Exercise data:
————
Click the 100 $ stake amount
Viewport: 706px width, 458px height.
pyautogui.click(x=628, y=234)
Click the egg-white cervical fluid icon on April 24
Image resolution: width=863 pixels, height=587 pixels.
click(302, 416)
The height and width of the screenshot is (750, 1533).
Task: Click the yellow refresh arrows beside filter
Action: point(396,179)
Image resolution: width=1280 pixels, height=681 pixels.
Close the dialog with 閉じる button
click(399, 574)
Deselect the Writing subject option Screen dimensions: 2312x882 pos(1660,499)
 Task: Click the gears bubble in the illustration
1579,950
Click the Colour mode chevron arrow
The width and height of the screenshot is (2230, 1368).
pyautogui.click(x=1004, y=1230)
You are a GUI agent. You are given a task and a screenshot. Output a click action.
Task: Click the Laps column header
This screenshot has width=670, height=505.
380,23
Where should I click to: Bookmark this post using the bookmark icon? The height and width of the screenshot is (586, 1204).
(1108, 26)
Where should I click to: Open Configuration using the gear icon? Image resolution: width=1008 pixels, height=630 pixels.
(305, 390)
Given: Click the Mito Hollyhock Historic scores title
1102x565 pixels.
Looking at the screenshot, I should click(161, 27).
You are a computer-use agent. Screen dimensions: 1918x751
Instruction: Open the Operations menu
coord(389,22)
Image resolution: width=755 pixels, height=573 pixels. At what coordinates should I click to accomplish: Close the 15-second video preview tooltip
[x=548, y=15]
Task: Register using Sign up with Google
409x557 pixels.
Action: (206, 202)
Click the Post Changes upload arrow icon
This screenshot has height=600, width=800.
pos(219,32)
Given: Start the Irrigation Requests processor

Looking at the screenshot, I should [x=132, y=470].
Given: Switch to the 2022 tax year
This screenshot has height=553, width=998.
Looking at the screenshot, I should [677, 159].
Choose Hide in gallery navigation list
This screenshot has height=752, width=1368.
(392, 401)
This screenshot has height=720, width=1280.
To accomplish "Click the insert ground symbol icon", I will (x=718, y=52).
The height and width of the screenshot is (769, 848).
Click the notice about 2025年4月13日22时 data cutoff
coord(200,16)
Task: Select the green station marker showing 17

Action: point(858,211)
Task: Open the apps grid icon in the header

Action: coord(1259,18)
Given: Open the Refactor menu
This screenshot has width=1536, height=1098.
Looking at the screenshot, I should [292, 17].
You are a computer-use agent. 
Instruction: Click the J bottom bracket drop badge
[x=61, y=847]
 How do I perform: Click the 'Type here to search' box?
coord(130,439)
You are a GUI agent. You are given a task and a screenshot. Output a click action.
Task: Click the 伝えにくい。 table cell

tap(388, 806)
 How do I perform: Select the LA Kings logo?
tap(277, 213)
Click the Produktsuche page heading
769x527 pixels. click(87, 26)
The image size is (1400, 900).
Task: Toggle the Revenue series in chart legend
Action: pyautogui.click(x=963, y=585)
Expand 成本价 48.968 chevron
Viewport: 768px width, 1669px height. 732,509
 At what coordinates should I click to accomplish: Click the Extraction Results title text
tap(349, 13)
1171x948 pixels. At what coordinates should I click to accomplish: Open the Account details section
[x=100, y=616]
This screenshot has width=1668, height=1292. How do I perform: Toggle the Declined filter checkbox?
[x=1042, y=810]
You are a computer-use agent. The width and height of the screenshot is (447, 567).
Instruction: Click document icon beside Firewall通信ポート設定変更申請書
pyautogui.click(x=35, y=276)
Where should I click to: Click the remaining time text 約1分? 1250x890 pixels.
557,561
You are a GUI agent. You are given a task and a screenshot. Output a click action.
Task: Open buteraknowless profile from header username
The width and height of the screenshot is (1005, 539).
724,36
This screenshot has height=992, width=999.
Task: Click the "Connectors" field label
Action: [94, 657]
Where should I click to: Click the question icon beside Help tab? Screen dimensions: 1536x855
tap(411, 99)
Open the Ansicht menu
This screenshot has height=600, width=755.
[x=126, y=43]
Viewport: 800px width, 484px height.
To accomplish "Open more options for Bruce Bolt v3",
————
Problem to solve: Your response should consist of the listing, reproduced exactly.

Written response:
Click the 100 $ stake amount
Viewport: 706px width, 458px height.
pyautogui.click(x=628, y=234)
Click the egg-white cervical fluid icon on April 24
Image resolution: width=863 pixels, height=587 pixels.
click(302, 416)
The height and width of the screenshot is (750, 1533).
Task: Click the yellow refresh arrows beside filter
Action: point(396,179)
Image resolution: width=1280 pixels, height=681 pixels.
Close the dialog with 閉じる button
click(399, 574)
Deselect the Writing subject option Screen dimensions: 2312x882 pos(1660,499)
 Task: Click the gears bubble in the illustration
1579,950
Click the Colour mode chevron arrow
The width and height of the screenshot is (2230, 1368).
pyautogui.click(x=1004, y=1230)
You are a GUI agent. You are given a task and a screenshot. Output a click action.
Task: Click the Laps column header
This screenshot has width=670, height=505.
380,23
Where should I click to: Bookmark this post using the bookmark icon? The height and width of the screenshot is (586, 1204).
(1108, 26)
Where should I click to: Open Configuration using the gear icon? Image resolution: width=1008 pixels, height=630 pixels.
(305, 390)
Given: Click the Mito Hollyhock Historic scores title
1102x565 pixels.
Looking at the screenshot, I should click(161, 27).
You are a computer-use agent. Screen dimensions: 1918x751
Instruction: Open the Operations menu
coord(389,22)
Image resolution: width=755 pixels, height=573 pixels. At what coordinates should I click to accomplish: Close the 15-second video preview tooltip
[x=548, y=15]
Task: Register using Sign up with Google
409x557 pixels.
Action: (206, 202)
Click the Post Changes upload arrow icon
This screenshot has height=600, width=800.
pos(219,32)
Given: Start the Irrigation Requests processor

Looking at the screenshot, I should [x=132, y=470].
Given: Switch to the 2022 tax year
This screenshot has height=553, width=998.
Looking at the screenshot, I should [677, 159].
Choose Hide in gallery navigation list
This screenshot has height=752, width=1368.
(392, 401)
This screenshot has height=720, width=1280.
To accomplish "Click the insert ground symbol icon", I will (x=718, y=52).
The height and width of the screenshot is (769, 848).
Click the notice about 2025年4月13日22时 data cutoff
coord(200,16)
Task: Select the green station marker showing 17

Action: point(858,211)
Task: Open the apps grid icon in the header

Action: coord(1259,18)
Given: Open the Refactor menu
This screenshot has width=1536, height=1098.
Looking at the screenshot, I should [292, 17].
You are a computer-use agent. 
Instruction: Click the J bottom bracket drop badge
[x=61, y=847]
 How do I perform: Click the 'Type here to search' box?
coord(130,439)
You are a GUI agent. You are given a task and a screenshot. Output a click action.
Task: Click the 伝えにくい。 table cell

tap(388, 806)
 How do I perform: Select the LA Kings logo?
tap(277, 213)
Click the Produktsuche page heading
769x527 pixels. click(87, 26)
The image size is (1400, 900).
Task: Toggle the Revenue series in chart legend
Action: pyautogui.click(x=963, y=585)
Expand 成本价 48.968 chevron
Viewport: 768px width, 1669px height. 732,509
 At what coordinates should I click to accomplish: Click the Extraction Results title text
tap(349, 13)
1171x948 pixels. At what coordinates should I click to accomplish: Open the Account details section
[x=100, y=616]
This screenshot has width=1668, height=1292. How do I perform: Toggle the Declined filter checkbox?
[x=1042, y=810]
You are a computer-use agent. The width and height of the screenshot is (447, 567).
Instruction: Click document icon beside Firewall通信ポート設定変更申請書
pyautogui.click(x=35, y=276)
Where should I click to: Click the remaining time text 約1分? 1250x890 pixels.
557,561
You are a GUI agent. You are given a task and a screenshot. Output a click action.
Task: Open buteraknowless profile from header username
The width and height of the screenshot is (1005, 539).
724,36
This screenshot has height=992, width=999.
Task: Click the "Connectors" field label
Action: [94, 657]
Where should I click to: Click the question icon beside Help tab? Screen dimensions: 1536x855
tap(411, 99)
Open the Ansicht menu
This screenshot has height=600, width=755.
[x=126, y=43]
Viewport: 800px width, 484px height.
To accomplish "Open more options for Bruce Bolt v3",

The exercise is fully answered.